Le médecin, le meunier et sa femme sortirent. Quand Lucien se vit seul avec le vieux prêtre, il s'écria: – Je mérite la mort que je sens venir, monsieur, et je suis un bien grand misérable qui n'a plus qu'à se jeter dans les bras de la religion. C'est moi, monsieur, qui suis le bourreau de ma sœur et de mon frère, car David Séchard est un frère pour moi! J'ai fait les billets que David n'a pas pu payer… Je l'ai ruiné. Dans l'horrible misère où je me suis trouvé, j'oubliais ce crime…



Et Lucien raconta ses malheurs. Quand il eut achevé ce poème digne d'un poète, il supplia le curé d'aller à Angoulême et de s'enquérir auprès d'Ève, sa sœur, et de sa mère, madame Chardon, du véritable état des choses, afin qu'il sût s'il pouvait encore y remédier.



– Jusqu'à votre retour, monsieur, dit-il en pleurant à chaudes larmes, je pourrai vivre. Si ma mère, si ma sœur, si David ne me repoussent pas, je ne mourrai point!



La fiévreuse éloquence du Parisien, les larmes de ce repentir effrayant, ce beau jeune homme pâle et quasi-mourant de son désespoir, le récit d'infortunes qui dépassaient les forces humaines, tout excita la pitié, l'intérêt du curé.

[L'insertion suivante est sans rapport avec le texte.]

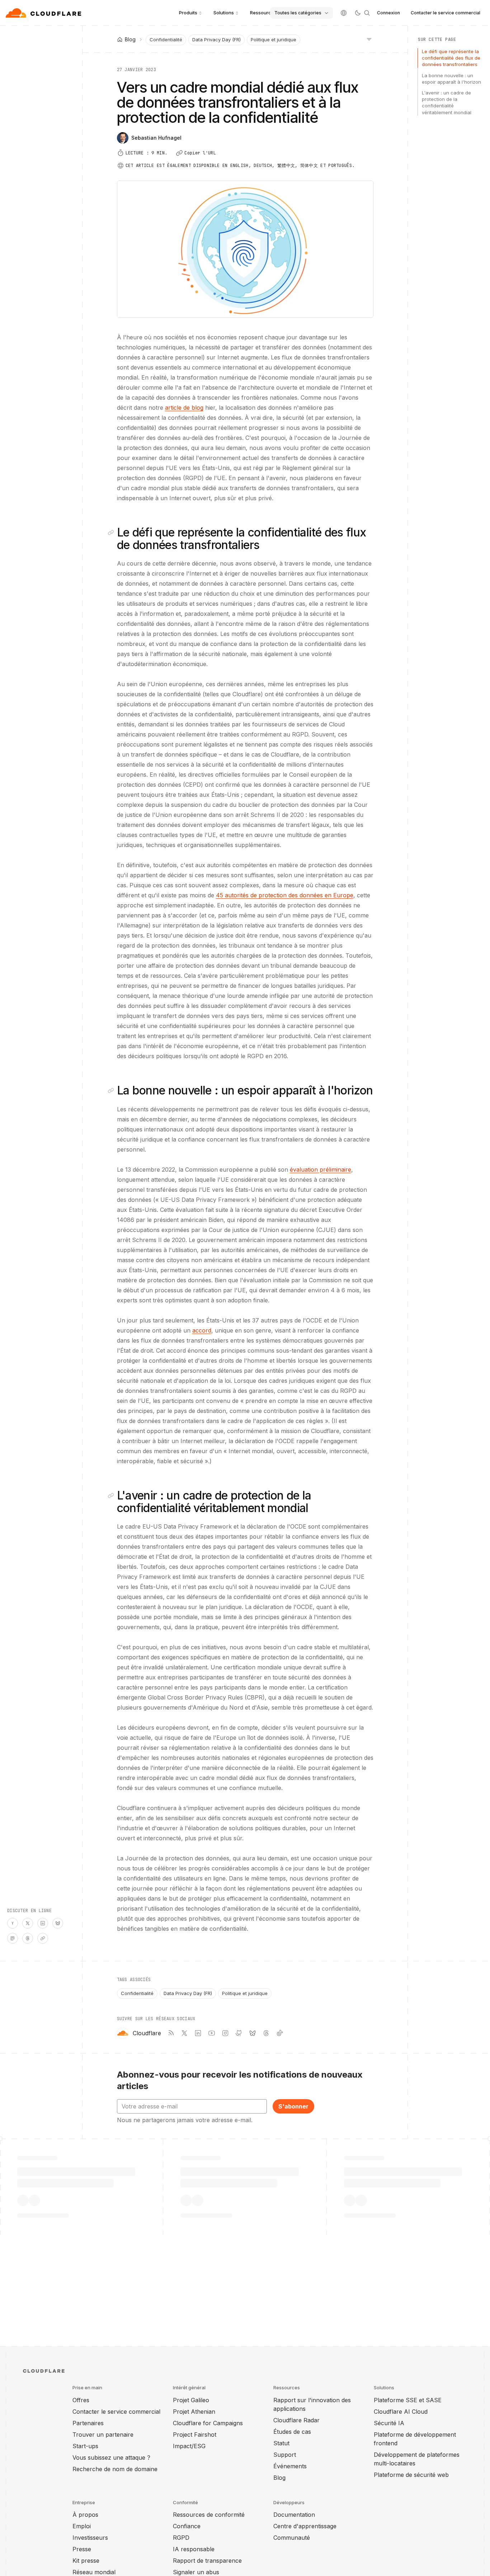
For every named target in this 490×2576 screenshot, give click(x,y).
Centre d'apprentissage (304, 2526)
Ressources (263, 12)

– En province comme à Paris, monsieur, lui répondit-il, il ne faut croire que la moitié de ce qu'on dit; ne vous épouvantez pas d'une rumeur qui, à trois lieues d'Angoulême doit être très-erronée. Le vieux Séchard, notre voisin, a quitté Marsac depuis quelques jours; ainsi probablement il s'occupe à pacifier les affaires de son fils. Je vais à Angoulême et reviendrai vous dire si vous pouvez rentrer dans votre famille auprès de laquelle vos aveux, votre repentir m'aideront à plaider votre cause.



Le curé ne savait pas que, depuis dix-huit mois, Lucien s'était tant de fois repenti, que son repentir, quelque violent qu'il fût, n'avait d'autre valeur que celle d'une scène parfaitement jouée et jouée encore de bonne foi!



Au curé succéda le médecin. En reconnaissant chez le malade une crise nerveuse qui pouvait devenir funeste, le neveu fut aussi consolant que l'avait été l'oncle, et finit par déterminer son malade à se restaurer.



Le curé, qui connaissait le pays et ses habitudes, avait gagné Mansle, où la voiture de Ruffec à Angoulême ne devait pas tarder à passer et dans laquelle il eut une place. Le vieux prêtre comptait demander des renseignements sur David Séchard à son petit-neveu Postel, le pharmacien de l'Houmeau, l'ancien rival de l'imprimeur auprès de la belle Ève. A voir les précautions que prit le petit pharmacien pour aider le vieillard à descendre de l'affreuse patache qui faisait alors le service de Ruffec à Angoulême, le spectateur le plus obtus eût deviné que monsieur et madame Postel hypothéquaient leur bien-être sur sa succession.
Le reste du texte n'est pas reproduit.